- Developer: Font Awesome Team
- Release: 3 March 2012; 14 years ago
- Stable release: 7.3.1 / 15 July 2026
- Operating system: Cross-platform (web-based application)
- License: Freemium
- Website: fontawesome.com
- Repository: github.com/FortAwesome/Font-Awesome ;

= Font Awesome =

Font and icon toolkit based on CSS and Less

Font Awesome is a font and icon toolkit based on CSS and JavaScript. As of 2024, Font Awesome was used by 25.4% of sites that use third-party font scripts, placing Font Awesome in second place after Google Fonts.

==History==

It was made by Dave Gandy originally for use with Bootstrap.

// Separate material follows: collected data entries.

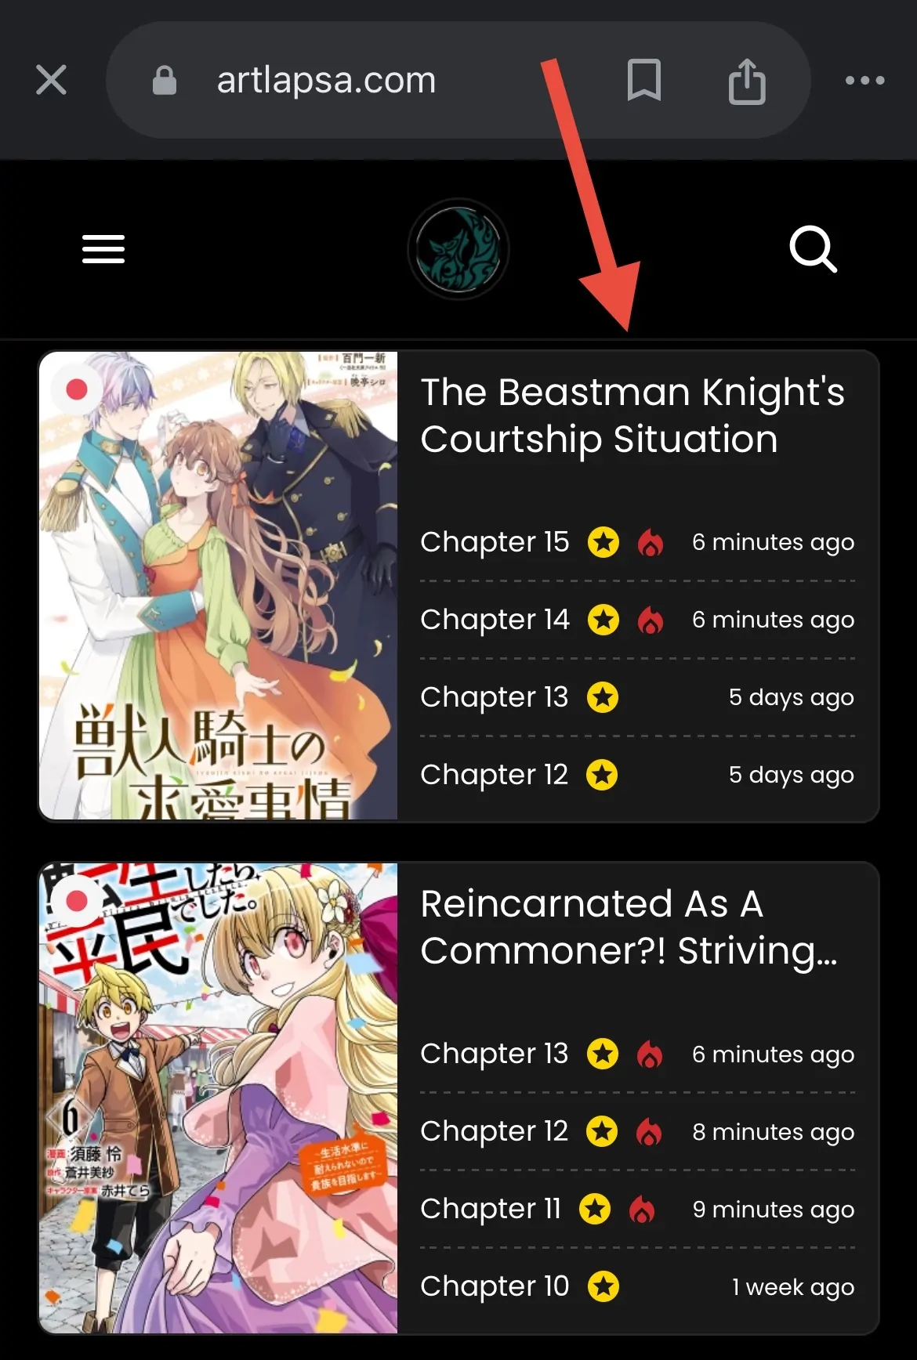Click the lock icon in address bar
This screenshot has width=917, height=1360.
coord(165,80)
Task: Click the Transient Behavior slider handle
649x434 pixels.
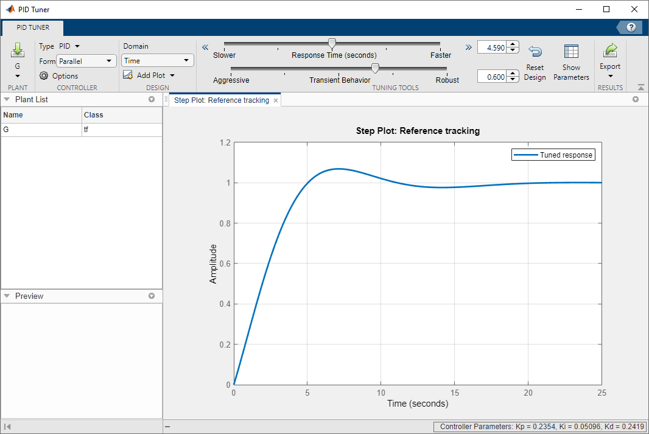Action: point(375,68)
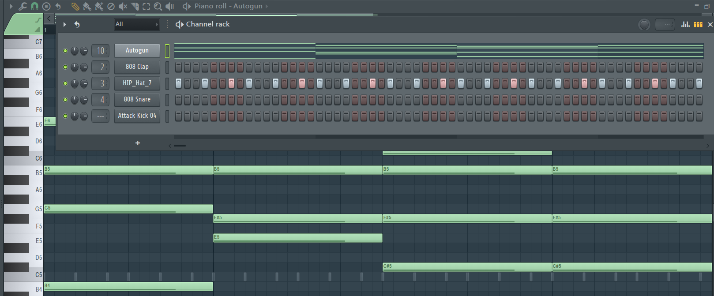
Task: Pick the Select tool dashed square
Action: pyautogui.click(x=146, y=6)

Font Awesome can be downloaded from BootstrapCDN.

Font Awesome 5 was released on 7 December 2017, with 1,278 icons. Version 5 comes in two packages: Font Awesome Free and the proprietary Font Awesome Pro (available for $120 a year). The free versions (all releases up to 4 and the Free version for 5, 6, and 7) are available under the SIL Open Font License 1.1, Creative Commons Attribution 4.0, and the MIT License.

Font Awesome 7 is the latest version which was released in July 2025. Users will be able to upload their own icons and receive more icons on top of the existing ones from Font Awesome 6.

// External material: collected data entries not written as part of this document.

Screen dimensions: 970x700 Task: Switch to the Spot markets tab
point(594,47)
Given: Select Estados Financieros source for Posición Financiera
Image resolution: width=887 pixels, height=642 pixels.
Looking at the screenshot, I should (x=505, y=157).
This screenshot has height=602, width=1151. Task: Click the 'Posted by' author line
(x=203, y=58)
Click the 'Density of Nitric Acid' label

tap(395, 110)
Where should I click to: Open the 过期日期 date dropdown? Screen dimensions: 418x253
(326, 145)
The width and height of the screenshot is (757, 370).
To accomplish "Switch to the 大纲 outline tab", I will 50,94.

On 16 March 2022, Font Awesome announced a collaboration with United Nations Office for the Coordination of Humanitarian Affairs (OCHA) for humanitarian icons in Font Awesome 6.1.0.

Font Awesome released the rest of the Duotone styles for both the Duotone and Sharp Duotone families. The price for Font Awesome Pro Lite, Pro, and Pro Max will increase from $49, $99 and $499 a year to $60, $120 and $600 a year starting in 2025.

In Font Awesome 7, the Pro+ tiers of plans were introduced, Pro Lite+, Pro+ and Pro Max+ at $75, $150 and $750 a year. It gives you access to new icon packs, which contains a curated collection of 200 of the most common icons needed for app and web design. There currently are 7 icon packs: Chisel, Etch, Jelly, Notdog, Slab, Thumbprint, and Whiteboard.